**Activity:**
Starting at the top of the records, output every line through the one that contains "Contact us [menuitem] (223, 1531)", keeping each exactly as it appears.

**Available records:**
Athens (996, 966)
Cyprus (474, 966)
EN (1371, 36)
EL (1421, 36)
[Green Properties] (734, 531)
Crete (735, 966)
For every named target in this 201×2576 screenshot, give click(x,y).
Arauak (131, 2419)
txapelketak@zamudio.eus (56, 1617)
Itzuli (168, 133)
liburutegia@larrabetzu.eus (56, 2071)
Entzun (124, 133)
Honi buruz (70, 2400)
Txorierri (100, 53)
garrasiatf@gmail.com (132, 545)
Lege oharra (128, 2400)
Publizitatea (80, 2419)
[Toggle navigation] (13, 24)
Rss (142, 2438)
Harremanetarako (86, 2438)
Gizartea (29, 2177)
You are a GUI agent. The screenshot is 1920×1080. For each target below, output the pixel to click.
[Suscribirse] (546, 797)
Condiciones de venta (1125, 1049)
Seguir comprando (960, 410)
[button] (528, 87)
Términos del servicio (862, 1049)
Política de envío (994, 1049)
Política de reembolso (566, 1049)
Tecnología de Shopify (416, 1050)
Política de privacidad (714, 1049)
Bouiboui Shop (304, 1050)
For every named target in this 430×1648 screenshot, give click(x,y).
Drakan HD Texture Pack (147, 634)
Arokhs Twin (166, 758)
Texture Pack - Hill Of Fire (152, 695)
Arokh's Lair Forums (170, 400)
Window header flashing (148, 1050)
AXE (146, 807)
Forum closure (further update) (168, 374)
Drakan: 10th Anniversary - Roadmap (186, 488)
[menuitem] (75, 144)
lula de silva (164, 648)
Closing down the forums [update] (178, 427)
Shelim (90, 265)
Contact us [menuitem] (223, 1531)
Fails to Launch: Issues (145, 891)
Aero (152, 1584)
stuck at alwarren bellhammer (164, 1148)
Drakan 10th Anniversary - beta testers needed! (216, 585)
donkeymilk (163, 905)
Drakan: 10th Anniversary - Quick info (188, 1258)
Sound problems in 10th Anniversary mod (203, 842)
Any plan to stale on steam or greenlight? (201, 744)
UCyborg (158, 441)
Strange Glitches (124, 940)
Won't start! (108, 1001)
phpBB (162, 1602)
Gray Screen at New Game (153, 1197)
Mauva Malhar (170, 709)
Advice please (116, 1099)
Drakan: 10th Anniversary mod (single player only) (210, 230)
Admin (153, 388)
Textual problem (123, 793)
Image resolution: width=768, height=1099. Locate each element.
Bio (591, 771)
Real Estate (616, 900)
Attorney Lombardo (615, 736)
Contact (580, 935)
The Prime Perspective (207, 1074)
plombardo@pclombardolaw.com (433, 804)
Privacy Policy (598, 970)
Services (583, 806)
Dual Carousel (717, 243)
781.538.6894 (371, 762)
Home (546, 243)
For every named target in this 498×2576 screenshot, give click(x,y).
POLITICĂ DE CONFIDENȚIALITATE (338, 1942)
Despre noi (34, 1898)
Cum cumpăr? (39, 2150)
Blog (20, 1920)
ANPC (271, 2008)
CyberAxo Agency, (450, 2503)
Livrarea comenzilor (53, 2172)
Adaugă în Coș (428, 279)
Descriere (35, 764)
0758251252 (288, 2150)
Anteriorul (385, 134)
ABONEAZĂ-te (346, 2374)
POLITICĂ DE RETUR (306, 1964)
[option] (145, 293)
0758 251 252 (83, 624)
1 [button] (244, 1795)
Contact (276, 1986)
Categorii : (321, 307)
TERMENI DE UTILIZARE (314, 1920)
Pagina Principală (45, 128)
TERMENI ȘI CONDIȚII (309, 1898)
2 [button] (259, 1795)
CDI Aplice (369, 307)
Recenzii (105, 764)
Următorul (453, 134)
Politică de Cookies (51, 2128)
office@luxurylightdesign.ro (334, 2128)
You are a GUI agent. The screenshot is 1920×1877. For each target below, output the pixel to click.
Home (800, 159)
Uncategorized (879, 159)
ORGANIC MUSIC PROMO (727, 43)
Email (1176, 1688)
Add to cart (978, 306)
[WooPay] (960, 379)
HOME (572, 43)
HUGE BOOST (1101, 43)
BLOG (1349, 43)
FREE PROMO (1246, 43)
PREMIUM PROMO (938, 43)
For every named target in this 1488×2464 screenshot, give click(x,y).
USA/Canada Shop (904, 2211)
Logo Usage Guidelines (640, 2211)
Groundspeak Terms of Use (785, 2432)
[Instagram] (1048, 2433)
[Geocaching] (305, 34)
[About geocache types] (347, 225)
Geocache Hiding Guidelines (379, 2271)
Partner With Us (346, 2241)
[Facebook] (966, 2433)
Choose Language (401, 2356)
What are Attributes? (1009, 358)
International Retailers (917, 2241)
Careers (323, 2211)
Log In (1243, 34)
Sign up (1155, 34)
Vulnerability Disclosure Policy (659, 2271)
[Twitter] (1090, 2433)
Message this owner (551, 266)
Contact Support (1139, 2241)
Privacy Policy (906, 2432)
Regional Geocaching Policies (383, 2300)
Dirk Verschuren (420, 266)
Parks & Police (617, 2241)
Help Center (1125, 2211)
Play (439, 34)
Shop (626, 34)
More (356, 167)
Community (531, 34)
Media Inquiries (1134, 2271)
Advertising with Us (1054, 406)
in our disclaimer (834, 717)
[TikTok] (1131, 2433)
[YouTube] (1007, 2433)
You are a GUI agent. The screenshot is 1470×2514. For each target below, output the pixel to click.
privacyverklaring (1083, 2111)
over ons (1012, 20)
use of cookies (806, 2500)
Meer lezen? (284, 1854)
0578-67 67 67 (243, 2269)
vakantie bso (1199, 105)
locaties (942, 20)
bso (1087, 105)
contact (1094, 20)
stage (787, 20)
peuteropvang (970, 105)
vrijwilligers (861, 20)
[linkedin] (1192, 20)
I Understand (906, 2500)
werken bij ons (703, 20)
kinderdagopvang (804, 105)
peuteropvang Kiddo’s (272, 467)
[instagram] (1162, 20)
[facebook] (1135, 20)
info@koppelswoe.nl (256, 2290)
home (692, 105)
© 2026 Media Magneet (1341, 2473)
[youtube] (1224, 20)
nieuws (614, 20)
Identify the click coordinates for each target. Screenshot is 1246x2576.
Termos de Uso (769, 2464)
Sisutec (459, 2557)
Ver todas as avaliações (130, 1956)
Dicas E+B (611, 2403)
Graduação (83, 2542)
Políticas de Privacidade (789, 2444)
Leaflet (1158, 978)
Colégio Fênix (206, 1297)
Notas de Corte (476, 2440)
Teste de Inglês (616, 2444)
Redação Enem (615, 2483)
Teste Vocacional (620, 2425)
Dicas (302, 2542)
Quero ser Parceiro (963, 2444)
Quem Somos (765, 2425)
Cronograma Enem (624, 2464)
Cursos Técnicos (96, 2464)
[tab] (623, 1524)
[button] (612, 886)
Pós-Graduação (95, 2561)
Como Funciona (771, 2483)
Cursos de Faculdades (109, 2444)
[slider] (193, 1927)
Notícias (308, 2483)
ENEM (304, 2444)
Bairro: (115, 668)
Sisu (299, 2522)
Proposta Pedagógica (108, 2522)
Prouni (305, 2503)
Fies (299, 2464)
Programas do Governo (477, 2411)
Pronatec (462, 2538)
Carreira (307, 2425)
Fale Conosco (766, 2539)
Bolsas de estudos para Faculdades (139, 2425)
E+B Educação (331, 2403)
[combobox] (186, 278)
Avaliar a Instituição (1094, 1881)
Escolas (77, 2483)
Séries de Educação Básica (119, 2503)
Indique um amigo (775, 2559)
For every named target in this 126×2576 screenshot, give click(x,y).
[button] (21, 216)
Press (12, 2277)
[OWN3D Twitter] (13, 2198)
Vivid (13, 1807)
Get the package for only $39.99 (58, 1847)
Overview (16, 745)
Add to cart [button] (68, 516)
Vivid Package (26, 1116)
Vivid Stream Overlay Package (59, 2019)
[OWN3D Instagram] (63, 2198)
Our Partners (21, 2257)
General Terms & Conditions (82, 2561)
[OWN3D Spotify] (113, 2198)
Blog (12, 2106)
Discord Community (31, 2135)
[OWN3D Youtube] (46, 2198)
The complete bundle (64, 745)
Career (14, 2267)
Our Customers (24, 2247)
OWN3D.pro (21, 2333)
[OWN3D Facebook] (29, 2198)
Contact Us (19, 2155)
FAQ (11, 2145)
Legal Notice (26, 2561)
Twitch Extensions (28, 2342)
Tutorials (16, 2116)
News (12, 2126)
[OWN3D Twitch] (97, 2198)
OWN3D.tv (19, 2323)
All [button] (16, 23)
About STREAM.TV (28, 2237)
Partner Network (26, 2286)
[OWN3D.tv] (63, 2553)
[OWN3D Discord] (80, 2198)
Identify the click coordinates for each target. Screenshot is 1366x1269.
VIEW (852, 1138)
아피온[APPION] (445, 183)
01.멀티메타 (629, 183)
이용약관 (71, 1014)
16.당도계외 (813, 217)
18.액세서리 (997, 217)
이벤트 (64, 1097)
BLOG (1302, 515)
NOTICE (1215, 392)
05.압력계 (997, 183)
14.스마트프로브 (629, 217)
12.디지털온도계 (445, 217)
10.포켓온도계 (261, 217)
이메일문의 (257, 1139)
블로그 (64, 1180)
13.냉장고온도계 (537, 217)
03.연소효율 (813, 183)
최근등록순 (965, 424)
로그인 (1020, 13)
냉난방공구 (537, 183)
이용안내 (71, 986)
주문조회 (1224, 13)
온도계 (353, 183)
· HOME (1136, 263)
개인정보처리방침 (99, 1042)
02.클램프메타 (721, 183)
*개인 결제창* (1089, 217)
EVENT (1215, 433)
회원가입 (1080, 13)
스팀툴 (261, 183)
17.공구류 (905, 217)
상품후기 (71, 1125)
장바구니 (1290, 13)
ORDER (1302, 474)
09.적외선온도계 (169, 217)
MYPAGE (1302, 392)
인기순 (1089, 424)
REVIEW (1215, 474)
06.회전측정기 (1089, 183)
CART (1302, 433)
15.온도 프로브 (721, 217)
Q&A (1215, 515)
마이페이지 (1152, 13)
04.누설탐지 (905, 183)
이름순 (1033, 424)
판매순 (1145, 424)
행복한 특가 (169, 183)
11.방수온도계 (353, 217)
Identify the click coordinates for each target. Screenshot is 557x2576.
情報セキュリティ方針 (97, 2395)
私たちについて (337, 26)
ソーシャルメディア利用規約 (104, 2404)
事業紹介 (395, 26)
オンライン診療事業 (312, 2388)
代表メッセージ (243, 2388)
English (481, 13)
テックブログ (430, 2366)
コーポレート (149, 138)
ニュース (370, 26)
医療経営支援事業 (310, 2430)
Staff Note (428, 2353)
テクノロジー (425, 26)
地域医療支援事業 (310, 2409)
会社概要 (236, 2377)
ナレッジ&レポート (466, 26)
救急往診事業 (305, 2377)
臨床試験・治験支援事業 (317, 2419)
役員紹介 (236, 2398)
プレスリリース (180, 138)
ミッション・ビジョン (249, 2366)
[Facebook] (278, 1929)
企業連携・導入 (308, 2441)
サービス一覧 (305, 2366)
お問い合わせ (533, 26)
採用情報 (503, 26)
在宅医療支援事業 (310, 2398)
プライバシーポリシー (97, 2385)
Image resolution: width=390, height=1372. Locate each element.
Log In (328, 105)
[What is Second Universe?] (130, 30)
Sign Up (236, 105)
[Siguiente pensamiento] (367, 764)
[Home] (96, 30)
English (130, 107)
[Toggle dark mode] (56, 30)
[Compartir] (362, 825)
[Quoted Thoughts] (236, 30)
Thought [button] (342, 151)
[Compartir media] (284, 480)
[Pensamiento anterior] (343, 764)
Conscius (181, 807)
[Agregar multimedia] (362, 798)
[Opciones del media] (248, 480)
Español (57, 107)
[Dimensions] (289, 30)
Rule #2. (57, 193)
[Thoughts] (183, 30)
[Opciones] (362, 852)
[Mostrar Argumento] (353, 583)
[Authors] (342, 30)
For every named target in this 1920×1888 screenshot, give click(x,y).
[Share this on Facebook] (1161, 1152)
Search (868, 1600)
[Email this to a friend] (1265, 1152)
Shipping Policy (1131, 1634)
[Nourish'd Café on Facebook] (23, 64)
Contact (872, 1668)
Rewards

**Solution to this exercise:**
Athens (996, 966)
Cyprus (474, 966)
EN (1371, 36)
EL (1421, 36)
[Green Properties] (734, 531)
Crete (735, 966)
For every named target in this 201×2576 screenshot, give click(x,y).
Arauak (131, 2419)
txapelketak@zamudio.eus (56, 1617)
Itzuli (168, 133)
liburutegia@larrabetzu.eus (56, 2071)
Entzun (124, 133)
Honi buruz (70, 2400)
Txorierri (100, 53)
garrasiatf@gmail.com (132, 545)
Lege oharra (128, 2400)
Publizitatea (80, 2419)
[Toggle navigation] (13, 24)
Rss (142, 2438)
Harremanetarako (86, 2438)
Gizartea (29, 2177)
You are a GUI agent. The screenshot is 1920×1080. For each target below, output the pixel to click.
[Suscribirse] (546, 797)
Condiciones de venta (1125, 1049)
Seguir comprando (960, 410)
[button] (528, 87)
Términos del servicio (862, 1049)
Política de envío (994, 1049)
Política de reembolso (566, 1049)
Tecnología de Shopify (416, 1050)
Política de privacidad (714, 1049)
Bouiboui Shop (304, 1050)
For every named target in this 430×1648 screenshot, give click(x,y).
Drakan HD Texture Pack (147, 634)
Arokhs Twin (166, 758)
Texture Pack - Hill Of Fire (152, 695)
Arokh's Lair Forums (170, 400)
Window header flashing (148, 1050)
AXE (146, 807)
Forum closure (further update) (168, 374)
Drakan: 10th Anniversary - Roadmap (186, 488)
[menuitem] (75, 144)
lula de silva (164, 648)
Closing down the forums [update] (178, 427)
Shelim (90, 265)
Contact us [menuitem] (223, 1531)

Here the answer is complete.